Fast forward through two season-ending injuries and an extra medical redshirt year thanks to the NCAA, and Goodson was drafted on Saturday by the Packers in the sixth round with the 197th overall pick.
“It really wasn’t too hard,” Goodson said of switching back to football after roughly six years away from the sport, having not played it since his sophomore year in high school.
“I’ve always been blessed to be able to play both sports. The hardest thing I’d say with the switch was my knowledge of the game and just getting my football body back, putting on more weight, stuff like that.”
Goodson said it was actually more his father, rather than his brother, who encouraged him to go with football. Goodson visits his father twice a month in prison, where he is nearly one-third of the way through a 27-year conviction for mortgage fraud.
Goodson’s path in football wasn’t exactly smooth either. An ankle injury in 2011 required surgery and then a broken arm ended another season prematurely in 2012. Granted another year of eligibility in 2013, he came back to earn honorable mention All-Big 12 honors, intercepting three passes and breaking up 16.
All the medical issues never led him to second-guess his decision, though, or to consider another future.
“I put all the marbles into football,” he said. “I didn’t care if I pulled my leg off, I was going to make it some way, somehow. The injuries just made me tougher.”
Packers cornerbacks coach Joe Whitt Jr. sees some of that toughness in Goodson’s tackling, though there’s room for improvement with that skill.
What matters most to Whitt is that he’s a “willing tackler” at the corner position.
“The thing I look for is will he go put his face in there? He will, and as long as they will, you can correct any other issues,” Whitt said.
Given Goodson’s background, he’ll be another project for Whitt, who helped continue the conversion of the undrafted Sam Shields from receiver to corner when he came to the Packers in 2010.

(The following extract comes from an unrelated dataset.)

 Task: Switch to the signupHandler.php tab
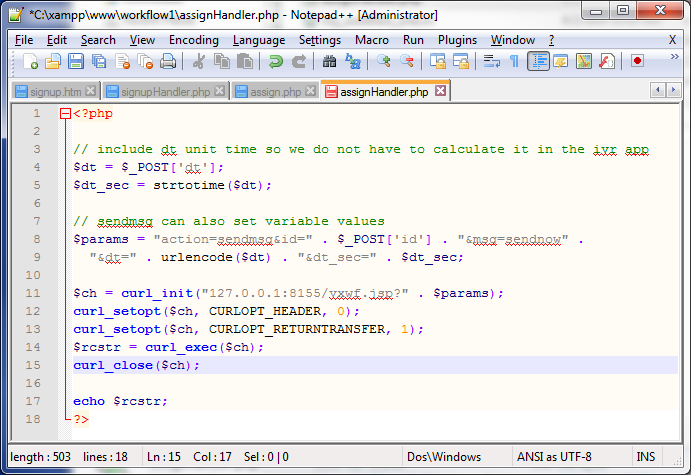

“I like it,” Whitt said of these kinds of coaching challenges. “There are not a lot of bad habits you have to erase. What you get, if you do it the right way, they are what you coach. You’re not coaching anything out of them.”
Whitt added that some defensive principles in basketball, particularly for point guards, translate to a cornerback in the NFL lining up across from a wide receiver. That’s been a starting point for Goodson, who brings additional athletic traits as well.
“I don’t know how raw he is, but he’s real instinctive,” Whitt said. “The things I saw on film were his ability to stick to his guy. He’s really competitive, fights to the end on every play, trying to get the ball out. Those are things we can add to the defense and excite me about his game.”